Effective removal of radioactive cobalt from aqueous solution by a layered metal sulfide adsorbent: Mechanism, adsorption performance, and practical application

Abstract

The removal of radioactive Co2+ from aqueous solutions is a critical issue because it is highly toxic and hazardous to humans. Metal sulfides are promising materials for the removal of toxic ions; however, studies on the adsorption of Co2+ by this class of adsorbents as well as their adsorption mechanisms and practical application in complex natural water matrixes are limited. To fill this knowledge gap, in this study, a layered K/Zn/Sn/S metal sulfide nanosheet (KZTS-NS) was employed as an adsorbent for Co2+ removal from aqueous solutions. Besides ion exchange, the mechanism of surface adsorption by forming a Zn0.76Co0.24S composite was found when initial Co2+ concentration was higher than 20 mg/L, which was reported for the first time in layered metal sulfides. The Co2+ adsorption performance of KZTS-NS was systematically studied using batch methods in deionized water, including isotherms, kinetics, influential factors, and selectivity. The results indicated that KZTS-NS exhibited a high adsorption capacity, rapid kinetics, and strong selectivity in a wide pH range. Furthermore, tap water was used as a complex natural water matrix, and the practical application of KZTS-NS in a bench-scale countercurrent two-stage adsorption-flocculation-microfiltration (CTA-F-MF) process for Co2+ removal from tap water matrix was demonstrated. The CTA-F-MF process significantly enhanced the performance of the adsorbent, thereby achieving ultrahigh Co2+ removal (decontamination factor of up to 1176). This study not only provides a new insight into the adsorption of Co2+ by layered metal sulfides, but also forms the basis to enable the practical application of metal sulfides in the field of radioactive wastewater treatment.

────────────────

• _TASKS TO COMPLETE_
a - According to the abstract on cobalt removal, which aspects of the Co2+ adsorption performance of KZTS-NS were studied with batch methods in deionized water?
b - Answer these questions about the abstract on cobalt removal:
(i) Above what initial Co2+ concentration was surface adsorption through a Zn0.76Co0.24S composite found?
(ii) What was used as the complex natural water matrix?
(iii) What was the highest decontamination factor the CTA-F-MF process achieved?

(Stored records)
────────────────

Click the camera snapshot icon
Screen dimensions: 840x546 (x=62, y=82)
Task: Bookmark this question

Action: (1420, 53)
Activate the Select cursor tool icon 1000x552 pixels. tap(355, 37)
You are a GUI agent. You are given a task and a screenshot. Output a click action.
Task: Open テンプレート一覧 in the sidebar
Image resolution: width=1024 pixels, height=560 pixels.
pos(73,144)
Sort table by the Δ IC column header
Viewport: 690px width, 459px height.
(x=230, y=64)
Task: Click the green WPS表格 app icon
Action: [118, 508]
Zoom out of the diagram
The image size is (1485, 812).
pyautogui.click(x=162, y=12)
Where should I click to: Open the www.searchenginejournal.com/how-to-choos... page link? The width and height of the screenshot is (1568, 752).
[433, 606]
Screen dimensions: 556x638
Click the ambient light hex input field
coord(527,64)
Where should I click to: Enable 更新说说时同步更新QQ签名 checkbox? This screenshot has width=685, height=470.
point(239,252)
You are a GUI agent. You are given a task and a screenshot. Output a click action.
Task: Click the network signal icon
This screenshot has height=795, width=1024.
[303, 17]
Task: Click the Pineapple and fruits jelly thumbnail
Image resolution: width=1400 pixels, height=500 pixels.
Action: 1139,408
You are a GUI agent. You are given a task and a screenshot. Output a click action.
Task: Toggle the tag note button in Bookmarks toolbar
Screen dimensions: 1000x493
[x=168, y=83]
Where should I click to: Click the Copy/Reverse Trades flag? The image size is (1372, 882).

────────────────

• _SOLUTION SET_
a - Isotherms, kinetics, influential factors, and selectivity.

b -
(i) Higher than 20 mg/L.
(ii) Tap water.
(iii) Up to 1176.